Question

I am using Castle Windsor 2.5.1 in an ASP.NET MVC project and using property injection to create an object which I expect to always be available on a base controller class. I am using a factory to create this object, however if there is an error in the constructor, I do not get a warning from Windsor at all and it just returns my object but without injecting the property.

Is this the expected behaviour, and if so, how can I get an error raised when a factory fails to return anything?

Here is an example

public class MyDependency : IMyDependency
{
    public MyDependency(bool error)
    {
        if (error) throw new Exception("I error on creation");
    }
}

public interface IMyDependency
{
}

public class MyConsumer
{
    public IMyDependency MyDependency { get; set; }
}

[TestFixture]
public class ProgramTest
{
    [Test]
    public void CreateWithoutError() //Works as expected
    {
        var container = new WindsorContainer().Register(
            Component.For<IMyDependency>().UsingFactoryMethod(() => new MyDependency(false)).LifeStyle.Transient,
            Component.For<MyConsumer>().LifeStyle.Transient
        );

        var consumer = container.Resolve<MyConsumer>();

        Assert.IsNotNull(consumer);
        Assert.IsNotNull(consumer.MyDependency);
    }

    [Test]
    public void CreateWithError_WhatShouldHappen() //I would expect an error since it can't create MyDependency
    {
        var container = new WindsorContainer().Register(
            Component.For<IMyDependency>().UsingFactoryMethod(() => new MyDependency(true)).LifeStyle.Transient,
            Component.For<MyConsumer>().LifeStyle.Transient
        );

        Assert.Throws<Exception>(() => container.Resolve<MyConsumer>());
    }

    [Test]
    public void CreateWithError_WhatActuallyHappens() //Gives me back a consumer, but ignores MyDependency
    {
        var container = new WindsorContainer().Register(
            Component.For<IMyDependency>().UsingFactoryMethod(() => new MyDependency(true)).LifeStyle.Transient,
            Component.For<MyConsumer>().LifeStyle.Transient
        );

        var consumer = container.Resolve<MyConsumer>();

        Assert.IsNotNull(consumer);
        Assert.IsNull(consumer.MyDependency); //Basically fails silently!
    }
}

An interesting observation, if I use this in my MVC application, I get an internal error from Windsor when calling ReleaseComponent -- so even though it did not give me back a class with my dependency injected, it still appears to try releasing it.

Was it helpful?

Solution

As far as I know, yes, that's the intended behavior. This isn't specific to factory methods, it works like that for all optional service dependencies. Optional dependencies that throw when resolving are treated as non-resolvable.
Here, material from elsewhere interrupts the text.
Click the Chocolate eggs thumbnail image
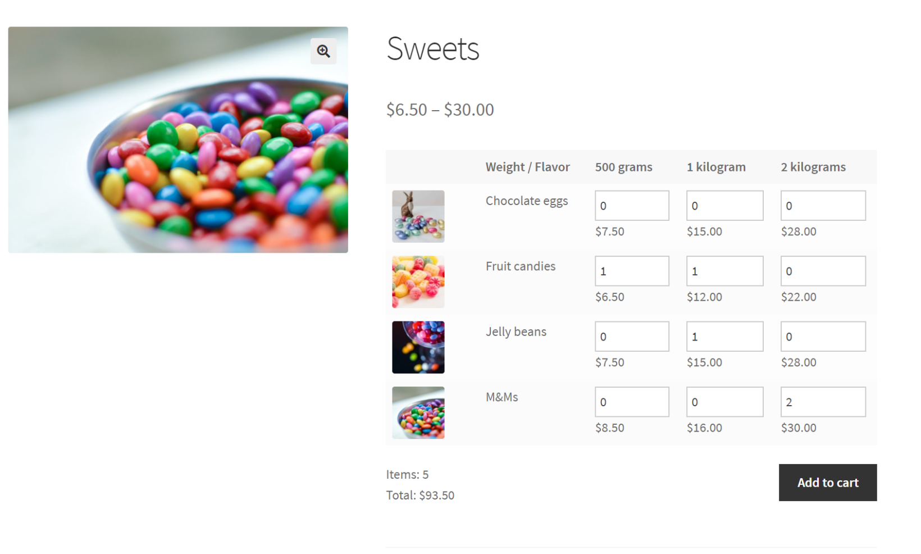Screen dimensions: 921x554 pyautogui.click(x=418, y=216)
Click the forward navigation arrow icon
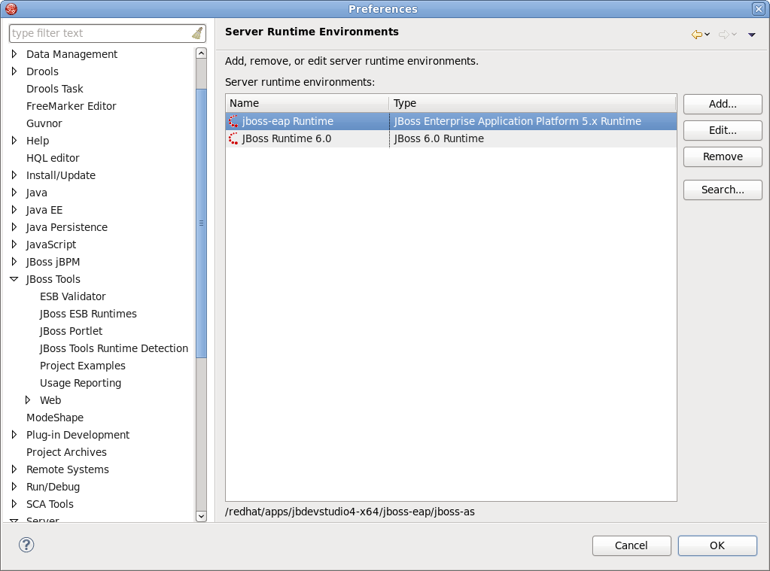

This is defined in DefaultComponentActivator.ObtainPropertyValue()

Of course, you could always override the default activator with your own if you want to change this behavior.

OTHER TIPS

As well as the option suggested by Mauricio, it is also possible to create a Facility to achieve the expected behaviour as explained on this example page about Facilities.

Here is my implementation which is slightly more concise:

[AttributeUsage(AttributeTargets.Property, AllowMultiple = false)]
public class NonOptionalAttribute : Attribute
{
}

public class NonOptionalPropertiesFacility : AbstractFacility
{
    protected override void Init()
    {
        Kernel.ComponentModelBuilder.AddContributor(new NonOptionalInspector());
    }
}

public class NonOptionalInspector : IContributeComponentModelConstruction
{
    public void ProcessModel(IKernel kernel, ComponentModel model)
    {
        foreach (var prop in model.Properties.Where(prop => prop.Property.IsDefined(typeof (NonOptionalAttribute), false)))
        {
            prop.Dependency.IsOptional = false;
        }
    }
}

Then just decorate any properties with [NonOptional] and you will receive an error if there is an issue with construction.

As of Castle Windsor 3.2 there's new a cool addition that is Diagnostic logging in the container.

So if you do this for example in an ASP.NET MVC app:

var logger = _container.Resolve<ILogger>();
((IKernelInternal)_container.Kernel).Logger = logger;

you can redirect the logs caught by Windsor to your configured log4net logger.

The type of information currently being logged includes:

  • When Windsor tries to resolve an optional dependency (like property injection), but fails due to an exception, the exception is logged.
  • When registering a type by convention and ignoring it due to an existing registration for that type, this fact is logged.